* _Provided text_:

On Tablespaces, Large Objects and Replication

Exploring alternative storage strategy while not making compromises on the advantages of large objects (replication, dump consistency…)
par Georges Racinet, mis à jour le 11/12/2014

The problem: moving large objects to dedicated storage

Today I've been asked the question whether large objects (of which we are active proponents in Odoo context) could be set aside on a different partition (typically bigger and slower).

Since PostgreSQL has the notion of tablespace, precisely to dispatch physical storage, and large objects are stored in a regular table anyway, I said « sure why not, do you want me to test that explicitely ? »

Turns out it's a bit more complicated (on a 9.3.5 server):

withtablespace=# alter table pg_catalog.pg_largeobject set tablespace testgr;
ERROR:  permission denied: "pg_largeobject" is a system catalog

Actually, it's been thought of for a very long time, but relaxing the general protection of pg_catalog tables for the special case of large objects (it's a bit weird for this table to be in pg_catalog, if you ask me)

A solution

I'm assuming here that the cluster already exists, and that we aren't allowed to take it offline, and ever less so to move it entirely on the bigger drives.

* _Source data_:
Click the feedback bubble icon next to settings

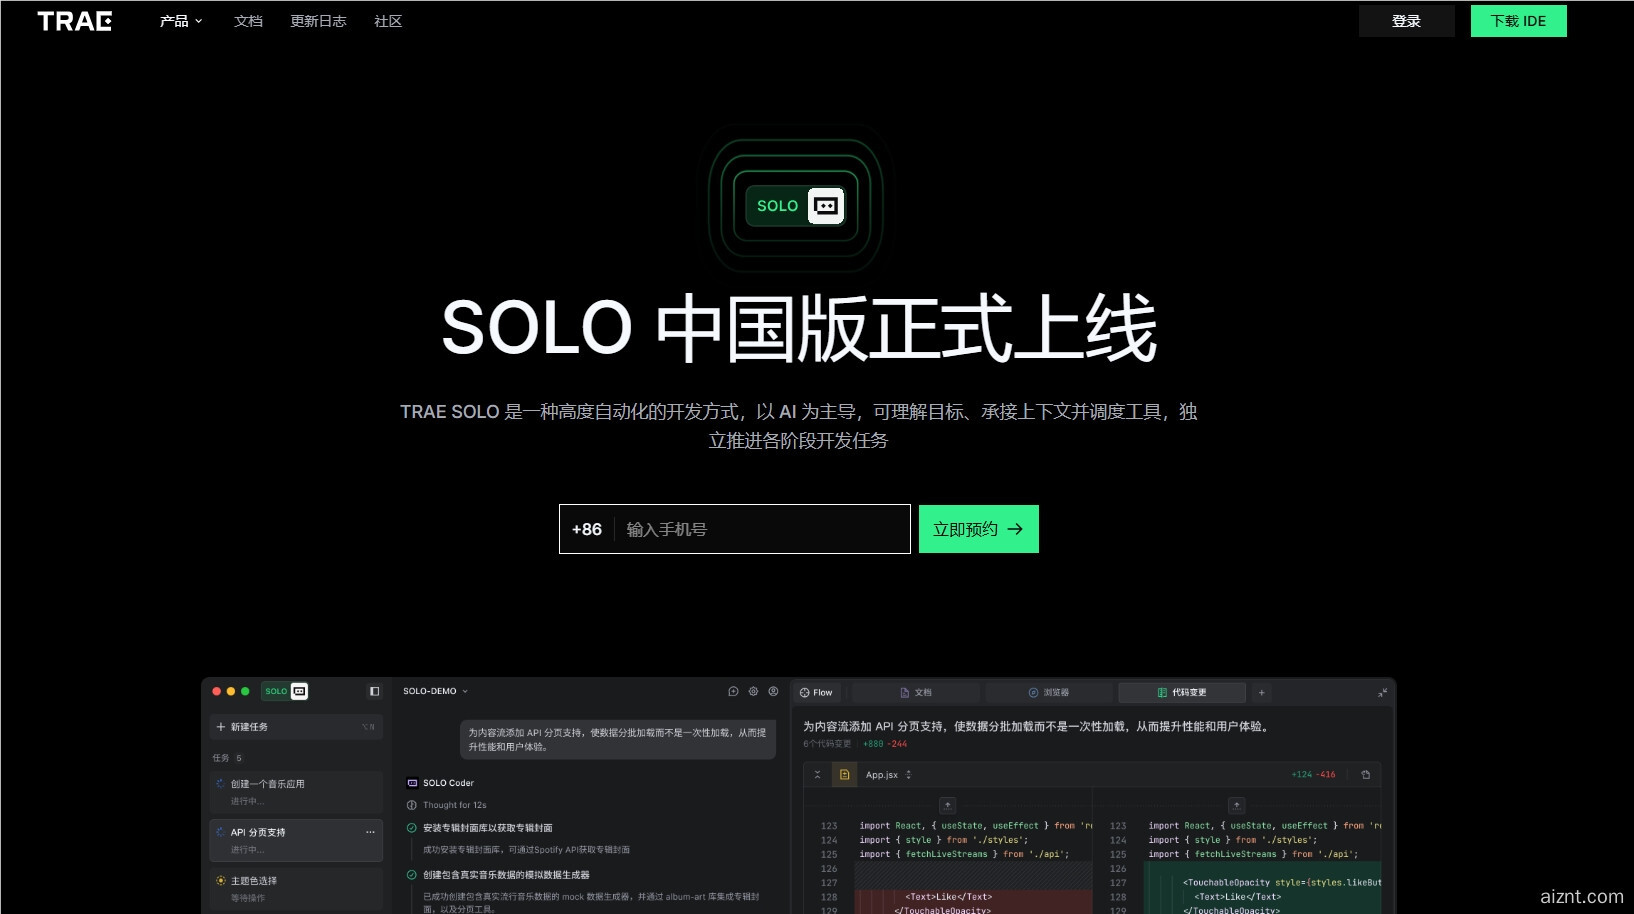pos(732,691)
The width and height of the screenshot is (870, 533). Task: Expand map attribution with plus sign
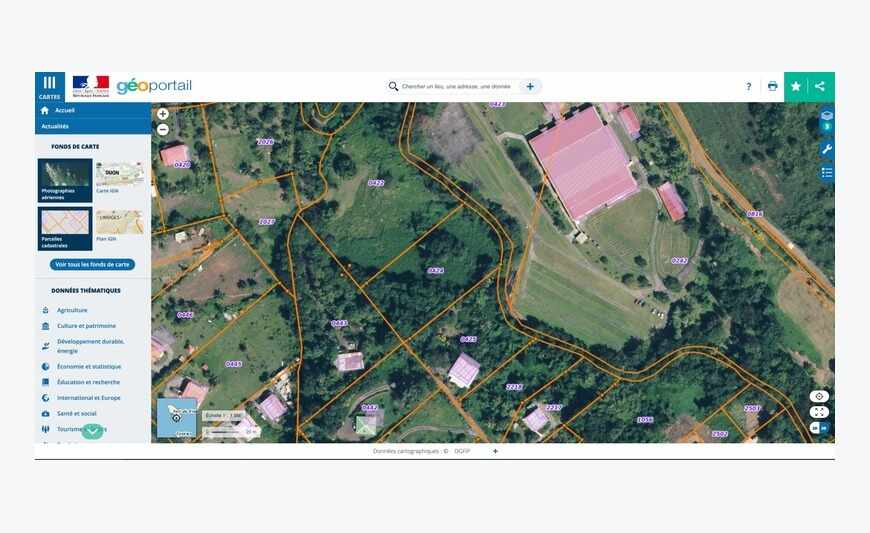[x=495, y=451]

* _What this exercise asks_:
1. Please quote the part of the post on large objects starting with "The problem: moving" and going on through "bigger and slower).".
2. Answer these questions from the post on large objects:
(a) What kind of partition was the asker hoping to put large objects on?
(b) What server version was the test run on?
(c) According to the error message, what is "pg_largeobject"?
You won't need the material for this.

* _Results by task_:
1.
The problem: moving large objects to dedicated storage

Today I've been asked the question whether large objects (of which we are active proponents in Odoo context) could be set aside on a different partition (typically bigger and slower).

2.
(a) A different partition, typically bigger and slower.
(b) 9.3.5.
(c) A system catalog.